⟨

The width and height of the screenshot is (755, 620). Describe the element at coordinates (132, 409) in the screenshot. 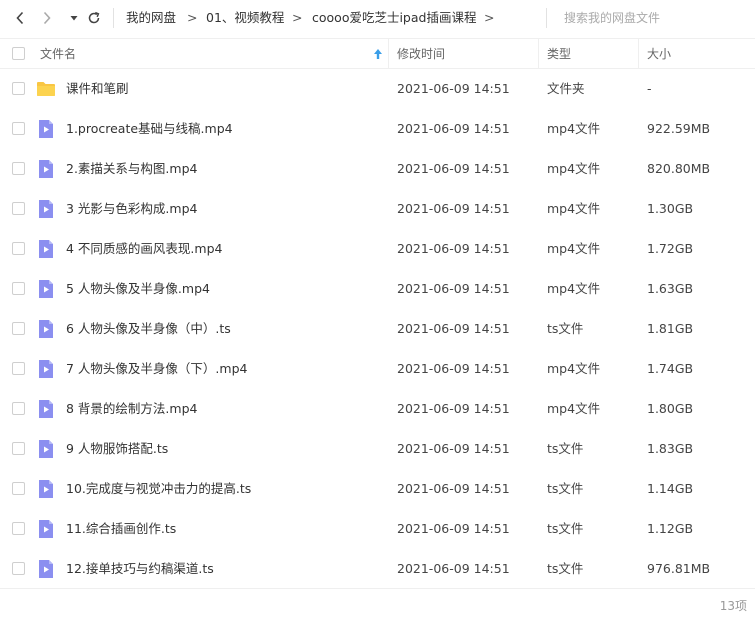

I see `file-name: 8 背景的绘制方法.mp4` at that location.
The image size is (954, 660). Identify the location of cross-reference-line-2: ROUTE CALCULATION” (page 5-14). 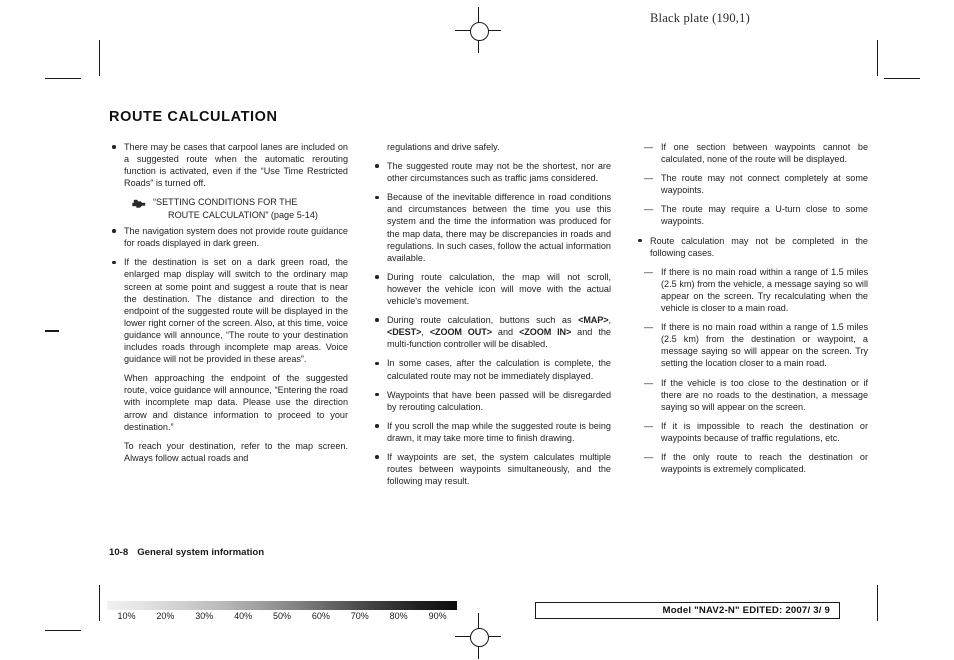
(243, 214).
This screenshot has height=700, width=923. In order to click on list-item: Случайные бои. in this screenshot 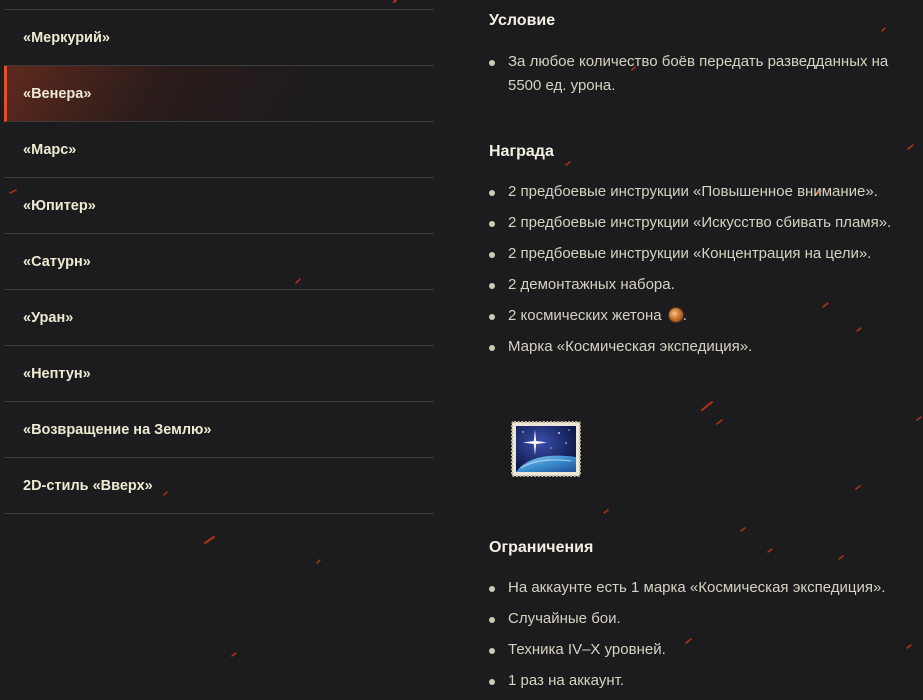, I will do `click(706, 619)`.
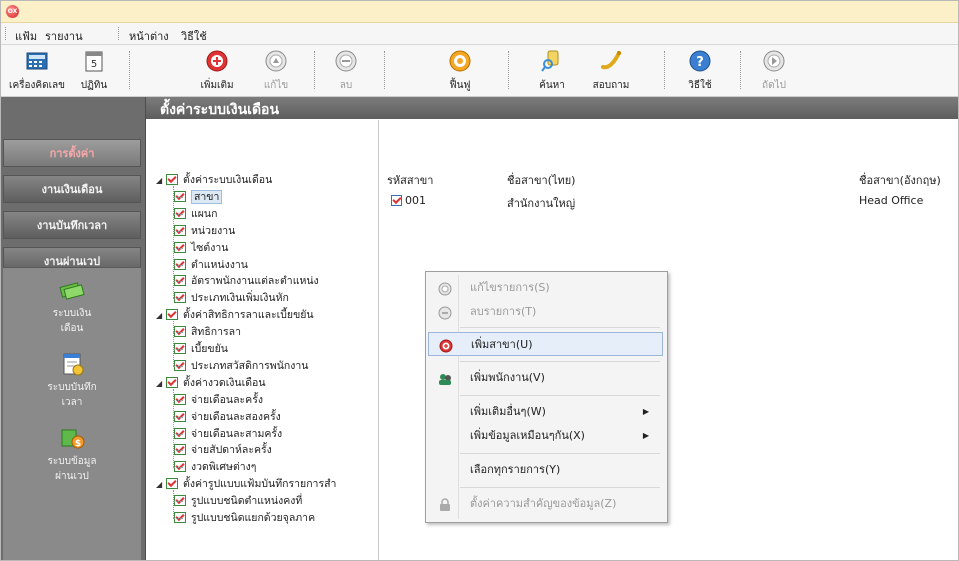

⟩

> [PROBLEM DETAILS]: Express the records as a JSON list of strings, one string per line and with blank lines omitted, covering everything from the start of the records through the line containing "(243, 214).". Leave the pictures out of the answer.

> [OUTPUT]:
[
  "The width and height of the screenshot is (755, 620). Describe the element at coordinates (132, 409) in the screenshot. ",
  "I see `file-name: 8 背景的绘制方法.mp4` at that location.",
  "The image size is (954, 660). Identify the location of cross-reference-line-2: ROUTE CALCULATION” (page 5-14). ",
  "(243, 214)."
]